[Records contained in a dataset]

┄┄┄┄┄┄┄┄┄┄┄┄┄┄┄┄┄┄┄┄

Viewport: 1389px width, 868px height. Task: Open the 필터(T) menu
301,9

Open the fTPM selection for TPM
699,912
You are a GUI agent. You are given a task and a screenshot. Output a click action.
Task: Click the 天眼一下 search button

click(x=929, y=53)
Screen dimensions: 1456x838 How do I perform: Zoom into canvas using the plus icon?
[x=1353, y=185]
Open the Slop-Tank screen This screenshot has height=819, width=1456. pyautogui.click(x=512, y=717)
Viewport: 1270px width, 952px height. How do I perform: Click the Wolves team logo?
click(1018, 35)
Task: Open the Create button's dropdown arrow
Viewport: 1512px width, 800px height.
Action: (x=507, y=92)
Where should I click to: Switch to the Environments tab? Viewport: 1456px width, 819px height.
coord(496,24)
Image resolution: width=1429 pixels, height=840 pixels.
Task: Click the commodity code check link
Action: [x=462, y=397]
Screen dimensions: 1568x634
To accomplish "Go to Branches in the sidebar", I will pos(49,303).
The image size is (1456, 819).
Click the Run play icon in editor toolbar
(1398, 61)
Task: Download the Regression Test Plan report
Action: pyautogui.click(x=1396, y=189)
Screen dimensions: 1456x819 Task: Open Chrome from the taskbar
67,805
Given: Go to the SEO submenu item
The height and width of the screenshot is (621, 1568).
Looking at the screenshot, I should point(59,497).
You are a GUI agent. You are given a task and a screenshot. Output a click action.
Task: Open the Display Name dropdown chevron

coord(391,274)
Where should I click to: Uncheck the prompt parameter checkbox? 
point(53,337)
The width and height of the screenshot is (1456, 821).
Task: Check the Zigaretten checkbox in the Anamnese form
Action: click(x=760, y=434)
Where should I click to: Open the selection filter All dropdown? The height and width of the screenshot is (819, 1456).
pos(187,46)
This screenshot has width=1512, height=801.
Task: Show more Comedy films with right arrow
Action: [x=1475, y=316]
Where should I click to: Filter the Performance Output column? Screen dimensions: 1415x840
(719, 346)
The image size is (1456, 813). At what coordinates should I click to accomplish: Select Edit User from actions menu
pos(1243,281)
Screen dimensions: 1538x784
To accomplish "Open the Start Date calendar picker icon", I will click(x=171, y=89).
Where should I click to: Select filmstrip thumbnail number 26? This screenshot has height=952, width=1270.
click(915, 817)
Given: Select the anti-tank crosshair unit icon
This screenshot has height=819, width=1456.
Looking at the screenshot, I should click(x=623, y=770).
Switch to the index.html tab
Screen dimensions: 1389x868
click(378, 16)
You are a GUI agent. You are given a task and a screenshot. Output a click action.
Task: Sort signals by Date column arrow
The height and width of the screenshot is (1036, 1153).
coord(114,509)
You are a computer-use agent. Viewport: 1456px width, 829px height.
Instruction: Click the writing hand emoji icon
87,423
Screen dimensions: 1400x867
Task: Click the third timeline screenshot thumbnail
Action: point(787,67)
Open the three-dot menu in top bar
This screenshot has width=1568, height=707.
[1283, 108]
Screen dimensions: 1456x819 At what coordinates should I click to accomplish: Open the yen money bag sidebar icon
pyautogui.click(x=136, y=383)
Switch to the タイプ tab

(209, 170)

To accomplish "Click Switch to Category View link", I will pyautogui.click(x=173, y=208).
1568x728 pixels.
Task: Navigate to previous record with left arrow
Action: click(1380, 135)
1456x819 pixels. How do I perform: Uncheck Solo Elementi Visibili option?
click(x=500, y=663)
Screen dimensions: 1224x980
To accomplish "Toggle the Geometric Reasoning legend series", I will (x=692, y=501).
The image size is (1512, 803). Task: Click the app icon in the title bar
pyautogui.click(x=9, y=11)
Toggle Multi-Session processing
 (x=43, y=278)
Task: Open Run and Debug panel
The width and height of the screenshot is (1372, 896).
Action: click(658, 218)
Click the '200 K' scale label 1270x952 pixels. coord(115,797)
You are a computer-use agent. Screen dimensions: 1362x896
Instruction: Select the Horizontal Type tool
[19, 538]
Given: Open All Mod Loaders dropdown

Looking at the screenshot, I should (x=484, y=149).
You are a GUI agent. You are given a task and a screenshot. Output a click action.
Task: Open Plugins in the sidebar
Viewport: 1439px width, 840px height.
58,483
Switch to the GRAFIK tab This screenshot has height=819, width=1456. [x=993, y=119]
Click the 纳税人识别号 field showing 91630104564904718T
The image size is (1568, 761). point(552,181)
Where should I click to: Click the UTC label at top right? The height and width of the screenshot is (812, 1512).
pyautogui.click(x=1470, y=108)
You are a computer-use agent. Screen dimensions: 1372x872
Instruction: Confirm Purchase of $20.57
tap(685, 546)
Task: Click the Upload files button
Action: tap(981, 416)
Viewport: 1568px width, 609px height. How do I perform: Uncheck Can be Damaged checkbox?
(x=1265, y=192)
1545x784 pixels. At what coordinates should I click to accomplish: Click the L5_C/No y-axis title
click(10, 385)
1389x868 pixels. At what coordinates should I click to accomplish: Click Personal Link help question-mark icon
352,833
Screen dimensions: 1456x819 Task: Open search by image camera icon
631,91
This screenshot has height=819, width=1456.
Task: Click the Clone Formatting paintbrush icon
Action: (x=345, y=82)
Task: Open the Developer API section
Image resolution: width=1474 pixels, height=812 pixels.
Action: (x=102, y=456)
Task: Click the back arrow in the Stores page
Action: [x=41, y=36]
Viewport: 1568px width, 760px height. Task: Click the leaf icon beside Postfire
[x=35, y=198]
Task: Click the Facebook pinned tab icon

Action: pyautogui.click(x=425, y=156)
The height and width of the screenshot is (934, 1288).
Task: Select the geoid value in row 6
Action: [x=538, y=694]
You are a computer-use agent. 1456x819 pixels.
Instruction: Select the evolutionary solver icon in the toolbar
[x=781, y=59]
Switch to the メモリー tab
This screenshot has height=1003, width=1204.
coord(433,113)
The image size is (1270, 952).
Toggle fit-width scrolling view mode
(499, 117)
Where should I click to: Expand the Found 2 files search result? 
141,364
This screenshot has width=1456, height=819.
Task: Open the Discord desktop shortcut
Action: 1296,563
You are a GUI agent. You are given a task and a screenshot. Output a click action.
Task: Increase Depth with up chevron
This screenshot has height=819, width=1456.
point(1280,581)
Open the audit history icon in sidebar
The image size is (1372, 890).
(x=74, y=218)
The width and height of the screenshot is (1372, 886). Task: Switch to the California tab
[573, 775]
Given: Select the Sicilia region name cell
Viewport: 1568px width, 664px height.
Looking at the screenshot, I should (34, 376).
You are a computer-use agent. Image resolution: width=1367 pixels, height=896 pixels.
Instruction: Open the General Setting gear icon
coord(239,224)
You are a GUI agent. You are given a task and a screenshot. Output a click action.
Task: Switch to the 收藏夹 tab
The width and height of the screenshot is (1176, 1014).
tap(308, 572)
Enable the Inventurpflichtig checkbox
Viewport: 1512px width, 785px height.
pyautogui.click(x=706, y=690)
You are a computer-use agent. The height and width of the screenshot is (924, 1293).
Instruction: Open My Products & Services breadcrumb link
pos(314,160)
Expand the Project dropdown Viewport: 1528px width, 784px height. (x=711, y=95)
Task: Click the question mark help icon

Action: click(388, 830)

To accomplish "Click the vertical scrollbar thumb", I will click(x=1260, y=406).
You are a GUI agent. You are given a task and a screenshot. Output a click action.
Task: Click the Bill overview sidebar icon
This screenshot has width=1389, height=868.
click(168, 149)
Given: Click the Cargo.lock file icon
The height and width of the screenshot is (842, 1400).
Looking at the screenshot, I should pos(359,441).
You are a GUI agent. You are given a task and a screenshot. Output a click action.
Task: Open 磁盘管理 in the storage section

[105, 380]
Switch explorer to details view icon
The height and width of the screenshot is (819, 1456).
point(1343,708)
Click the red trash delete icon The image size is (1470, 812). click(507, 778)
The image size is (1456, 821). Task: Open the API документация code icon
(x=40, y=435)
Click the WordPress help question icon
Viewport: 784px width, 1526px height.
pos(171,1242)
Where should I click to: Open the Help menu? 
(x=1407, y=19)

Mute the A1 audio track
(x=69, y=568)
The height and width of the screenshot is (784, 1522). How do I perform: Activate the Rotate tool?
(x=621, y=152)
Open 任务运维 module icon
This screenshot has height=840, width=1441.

┄┄┄┄┄┄┄┄┄┄┄┄┄┄┄┄┄┄┄┄

Exercise requirements => Look above for the line with "Given: Select the anti-tank"; retype exactly that line, every line after it up to the line with "You are a computer-use agent. Viewport: 1456px", and that line too, nothing else.

Expected output =>
Given: Select the anti-tank crosshair unit icon
This screenshot has height=819, width=1456.
Looking at the screenshot, I should click(x=623, y=770).
Switch to the index.html tab
Screen dimensions: 1389x868
click(378, 16)
You are a GUI agent. You are given a task and a screenshot. Output a click action.
Task: Sort signals by Date column arrow
The height and width of the screenshot is (1036, 1153).
coord(114,509)
You are a computer-use agent. Viewport: 1456px width, 829px height.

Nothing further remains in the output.